Buku sudah menjadi bagian dari hidup saya. Buku (atau bukan) pertama yang diberikan kepada saya adalah Alkitab anak-anak. Alkitab itu cukup besar, kira-kira seukuran kertas A4. Isinya sudah pasti berupa bab, judul, dan ayat-ayat kitab suci Katolik pada umumnya dan ilustrasi kejadian-kejadian pada bab atau ayat tertentu. Saya belum bisa membaca, saya hanya senang ada buku yang bergambar. Kesenangan itu agaknya membuat saya lewat batas karena (seingat saya) ada beberapa halaman yang saya sobek-sobek entah mengapa, mungkin saya sedang kesetanan, dan wajah-wajah murid Yesus saya coret-coret. Jika Ia maha melihat, bisa jadi marah atau malah tertawa melihat riasan saya di wajah mereka.
Setelah diajarkan membaca, saya membuka kembali Alkitab yang sudah compang camping dan mulai membaca setiap kalimatnya. Belum sempurna tapi saya puas akhirnya saya bisa membaca tulisan yang ada di Alkitab tersebut. Ketertarikan saya dengan buku dan membaca mungkin terlihat oleh orang tua saya, terlebih oleh Mama. Sejak itu, orang tua saya banyak membelikan buku dongeng mulai dari serial Franklin, dongeng rakyat Indonesia, sampai berlangganan majalah Bobo. Masa-masa sekolah dasar yang membawa saya kepada bacaan-bacaan yang selanjutnya.

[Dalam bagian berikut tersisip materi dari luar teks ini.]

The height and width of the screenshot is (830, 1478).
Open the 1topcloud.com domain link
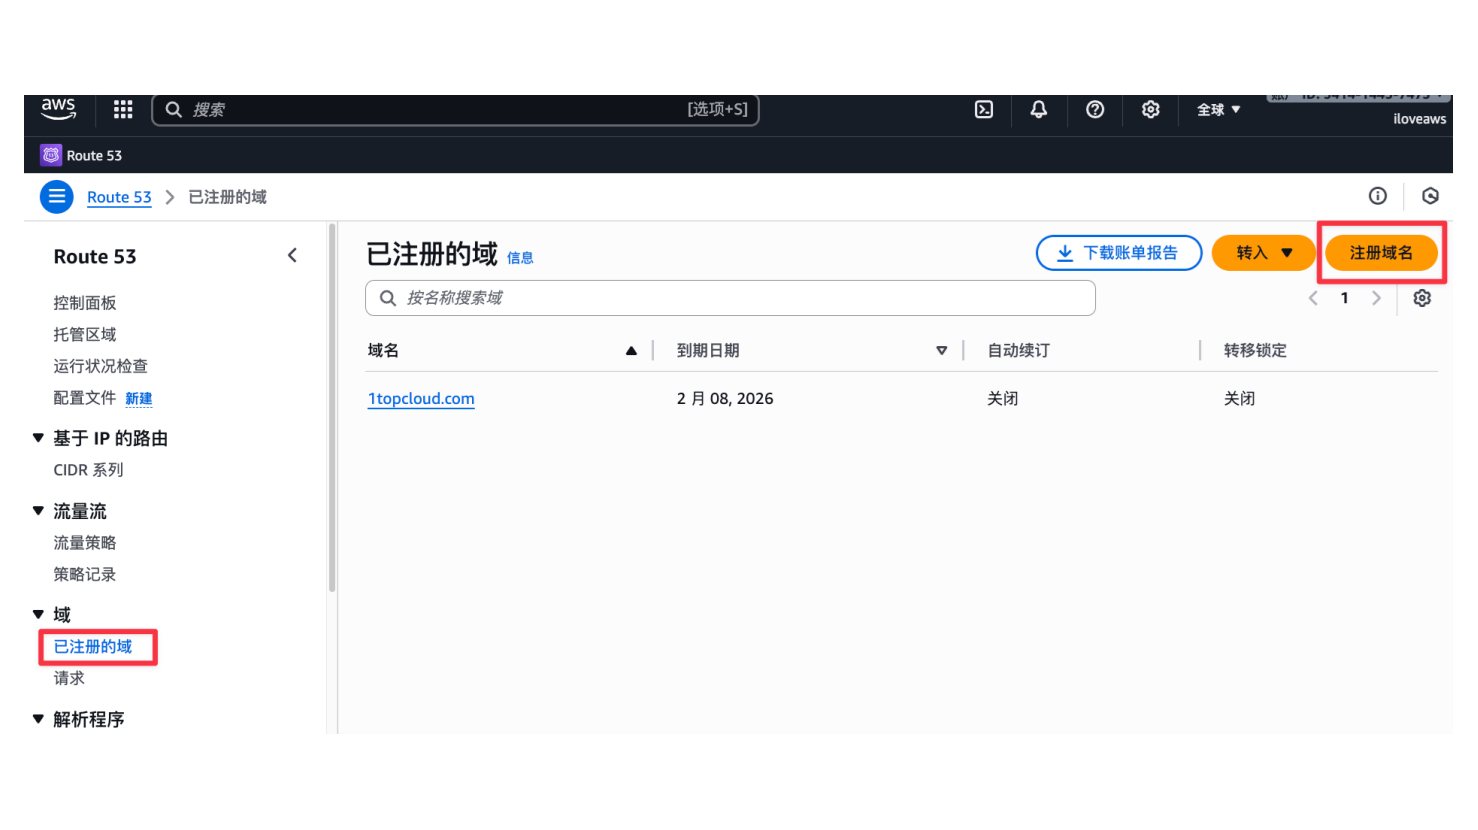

Beranjak remaja, membaca novel sehari suntuk adalah kegiatan wajib di hari Sabtu dan Minggu. Saya tak punya gawai canggih pun media sosial yang saat itu berkembang juga tak sepenuhnya saya ikuti karena aktivitas media sosial dan gawai saya terbatas hanya dilakukan di gawai milik Mama. Memori tentang buku dan membaca yang paling melekat adalah membeli 6 novel dengan total pembayaran Rp600.000 dari hasil menabung uang jajan selama duduk di kelas 9. Saya nekat naik angkot sendiri (waktu itu belum punya pengalaman naik kendaraan umum sendirian), ke toko buku yang cukup terkenal di sebuah pusat perbelanjaan, dan puas menenteng satu plastik besar berisi novel.

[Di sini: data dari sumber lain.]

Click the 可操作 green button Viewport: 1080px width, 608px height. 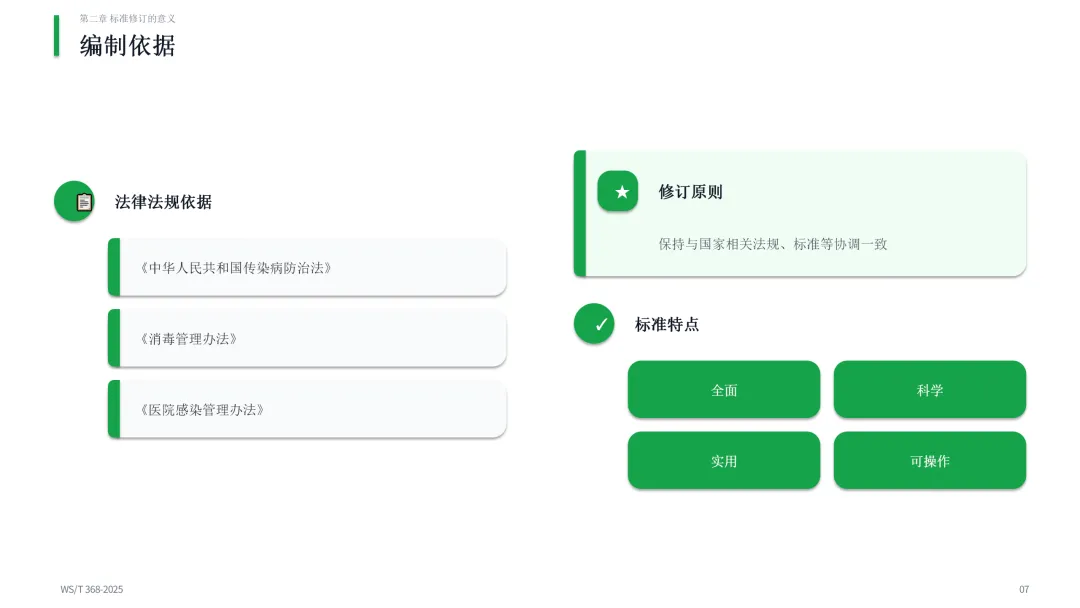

Memori buku dan membaca ini terus berlanjut sampai ke SMA, tepatnya kelas 11. Sebelum berlanjut, saya mau memberikan peringatan keras bagi Anda yang membaca tulisan ini dan sedang duduk di bangku sekolah, jangan ditiru karena berefek buruk. Hampir setiap hari dan setiap jam pelajaran tak ada hari tanpa membaca buku. Seringkali satu novel bisa habis dalam satu hari saking bosannya pelajaran hari itu. Sekali lagi, jangan ditiru. Saya hampir mengambil paket C karena kebiasaan membaca semacam ini.
Saya mohon maaf kepada Bapak/Ibu guru yang pernah mengajar saya, sumpah bukan karena pelajarannya tidak penting, memang anaknya saja yang badung.
Perjalanan ini akhirnya sampai pada keputusan saya untuk mendaftar di program studi Sastra Indonesia. Pendaftaran yang spontan dan tak pakai pikir panjang. Kepercayaan diri, yang hanya bermodal "suka baca novel", membuat saya percaya bahwa saya akan menyukai Sastra Indonesia. Kenyataannya? Saya jatuh cinta. Paling tidak untuk saat itu sampai sekarang. Pengalaman belajar selama 4 tahun di program studi tersebut membuat saya menyukai kegiatan belajar dan ingin tahu lebih banyak lagi. Kalau tidak menemukan kesulitan, saya bohong, pasti ada tapi kesulitannya akan saya ceritakan nanti. Bukannya semua orang suka akhir yang bahagia?